→ **About this task**
For every line in the records below that holds "computer", make a copy.

(Dataset entries)
BEGIN

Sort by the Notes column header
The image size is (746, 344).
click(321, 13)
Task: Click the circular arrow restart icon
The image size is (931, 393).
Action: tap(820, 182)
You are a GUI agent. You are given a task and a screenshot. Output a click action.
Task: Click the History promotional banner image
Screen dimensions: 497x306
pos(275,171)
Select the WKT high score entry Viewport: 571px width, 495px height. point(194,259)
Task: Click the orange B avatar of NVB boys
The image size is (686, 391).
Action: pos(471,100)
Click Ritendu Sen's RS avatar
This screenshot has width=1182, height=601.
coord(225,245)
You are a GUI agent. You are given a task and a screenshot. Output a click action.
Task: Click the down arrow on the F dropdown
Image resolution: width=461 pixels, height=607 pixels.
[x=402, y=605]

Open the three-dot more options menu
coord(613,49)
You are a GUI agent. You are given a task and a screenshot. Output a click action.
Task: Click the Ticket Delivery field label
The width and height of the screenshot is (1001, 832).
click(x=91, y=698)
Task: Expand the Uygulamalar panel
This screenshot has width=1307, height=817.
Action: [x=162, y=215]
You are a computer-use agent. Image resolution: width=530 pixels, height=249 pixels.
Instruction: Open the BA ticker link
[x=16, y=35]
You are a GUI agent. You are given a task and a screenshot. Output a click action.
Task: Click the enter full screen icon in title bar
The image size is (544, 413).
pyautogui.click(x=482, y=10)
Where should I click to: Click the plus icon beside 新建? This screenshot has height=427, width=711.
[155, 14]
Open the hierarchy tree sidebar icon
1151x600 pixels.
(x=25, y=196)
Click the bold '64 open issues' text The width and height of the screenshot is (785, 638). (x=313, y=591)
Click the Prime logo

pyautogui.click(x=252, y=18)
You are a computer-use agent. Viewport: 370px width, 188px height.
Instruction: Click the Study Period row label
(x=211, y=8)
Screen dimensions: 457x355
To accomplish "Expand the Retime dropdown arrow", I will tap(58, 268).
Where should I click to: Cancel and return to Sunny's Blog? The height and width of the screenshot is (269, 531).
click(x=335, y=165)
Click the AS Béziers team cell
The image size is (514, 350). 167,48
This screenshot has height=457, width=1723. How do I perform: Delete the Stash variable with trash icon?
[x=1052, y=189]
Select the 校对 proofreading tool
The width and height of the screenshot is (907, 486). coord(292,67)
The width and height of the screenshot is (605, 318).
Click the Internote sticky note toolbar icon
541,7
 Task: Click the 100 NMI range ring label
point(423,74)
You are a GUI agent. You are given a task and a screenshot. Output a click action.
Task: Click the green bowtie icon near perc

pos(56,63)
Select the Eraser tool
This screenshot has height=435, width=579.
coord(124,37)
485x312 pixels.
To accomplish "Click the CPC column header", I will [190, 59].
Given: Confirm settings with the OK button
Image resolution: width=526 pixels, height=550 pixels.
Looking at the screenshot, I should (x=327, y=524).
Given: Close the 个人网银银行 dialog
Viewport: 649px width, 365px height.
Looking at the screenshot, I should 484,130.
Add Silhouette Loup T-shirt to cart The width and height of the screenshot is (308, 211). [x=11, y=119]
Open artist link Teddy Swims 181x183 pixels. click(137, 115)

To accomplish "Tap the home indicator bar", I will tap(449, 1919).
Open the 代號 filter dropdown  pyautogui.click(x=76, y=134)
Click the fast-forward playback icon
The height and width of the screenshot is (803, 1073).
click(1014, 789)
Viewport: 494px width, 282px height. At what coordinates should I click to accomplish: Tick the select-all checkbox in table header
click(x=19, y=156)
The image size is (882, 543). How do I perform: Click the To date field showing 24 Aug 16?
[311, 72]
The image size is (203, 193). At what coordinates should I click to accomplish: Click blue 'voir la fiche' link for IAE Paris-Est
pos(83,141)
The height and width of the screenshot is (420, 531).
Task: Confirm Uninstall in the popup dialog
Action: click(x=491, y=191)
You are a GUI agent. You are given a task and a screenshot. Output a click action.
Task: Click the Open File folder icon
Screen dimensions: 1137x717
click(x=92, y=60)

END

→ **Solution for this problem**
You are a computer-use agent. Image resolution: width=530 pixels, height=249 pixels.
You are a computer-use agent. Viewport: 370px width, 188px height.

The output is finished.